The repertory theatre movement was forged out of the passion and conviction of two individuals, Barry Jackson and Annie Horniman who believed that a wide variety of theatrical
experience should be made available to people at a price they could afford. Horniman believed that by subsidizing theatres you could both raise the standards of performance
and broaden the programme a theatre could offer to its community. After a chance meeting with W.B.Yeats in 1903 Annie Horniman put up the money to open the Abbey Theatre
in Dublin in 1904.
The Gaiety in Manchester
In 1907 Horniman also bought the Gaiety Theatre in Manchester. Director Lewis Casson and his wife, the actress Sybil Thorndike, worked with
her on the project. They too were committed to showing their audiences as wide a variety of theatre as possible including
the work of the ‘Manchester School’ of
playwrights, notably Harold Brighouse and Stanley Houghton. In just 10 years they produced over 200 plays. In 1917 the theatre was forced to close because of financial
difficulties.
Birmingham Rep
Birmingham Repertory Theatre opened on 15th February 1913 with a production of Shakespeare’s Twelfth Night. Its founder Barry Jackson had started
to produce plays in 1907 on an amateur basis, playing in small venues such as local halls. Jackson, like Horniman was passionate about the
need to offer the people of Birmingham
a wide variety
of theatrical experience, and personally subsidised the building of the Rep Theatre as a base for his company. He took on the role of artistic
director producing a wide range of plays, and experimented with the first modern dress versions of Shakespeare’s plays. Jackson was also a great fan of George Bernard
Shaw and directed many of his plays. In 1923 he premiered Shaw’s Back to Methuselah.

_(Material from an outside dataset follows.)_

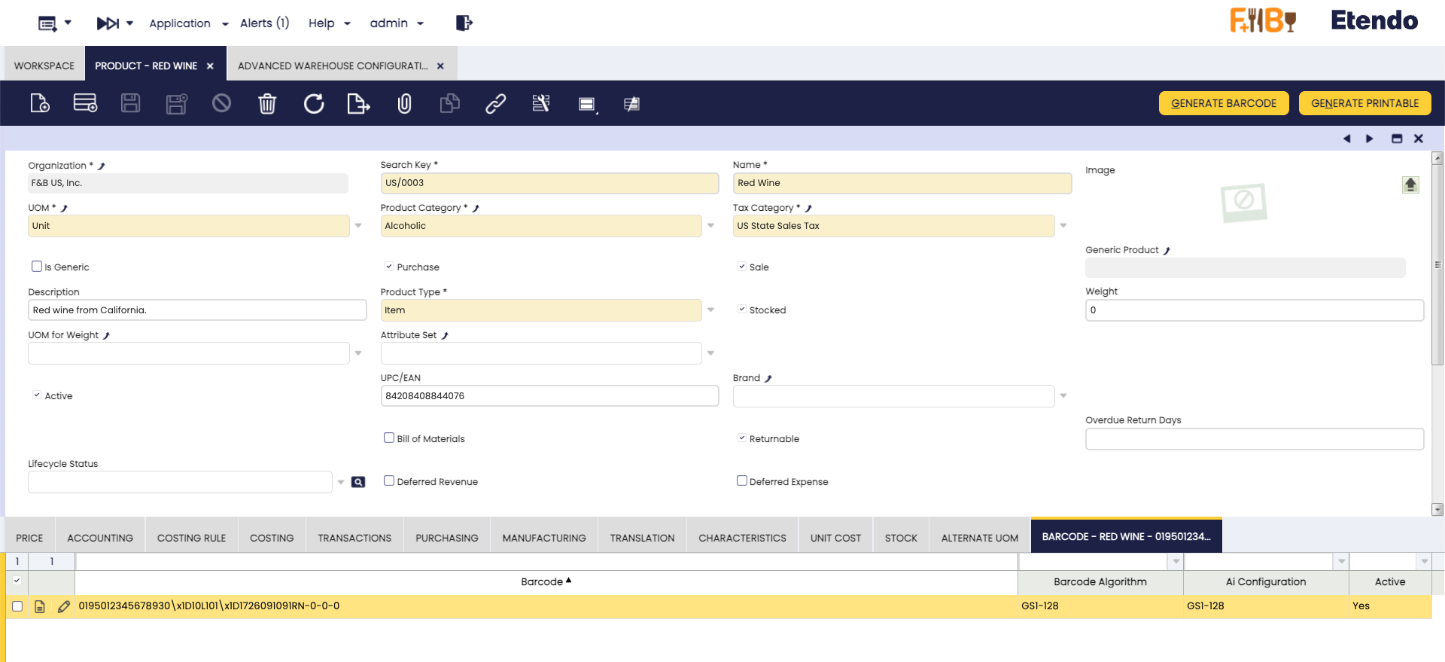Click the chain link toolbar icon
Viewport: 1445px width, 662px height.
(495, 103)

The repertory movement in Britain played an important role for local writers and as a training ground
for actors to experiment and expand their repertoire. Other important repertory theatres
included the Belgrade in Coventry which was the first purpose built post-war theatre; the Citizens’ in Glasgow and Liverpool Playhouse.
The funding crisis of the 1980s was particularly hard on regional reps; some were forced to close, whilst others had to present a slimmed down programme, performing plays
with small casts and employing actors on a single contract basis. This crisis in funding brought much criticism of the Arts Council which had consolidated resources to
fund the big national companies at the expense of regional theatre.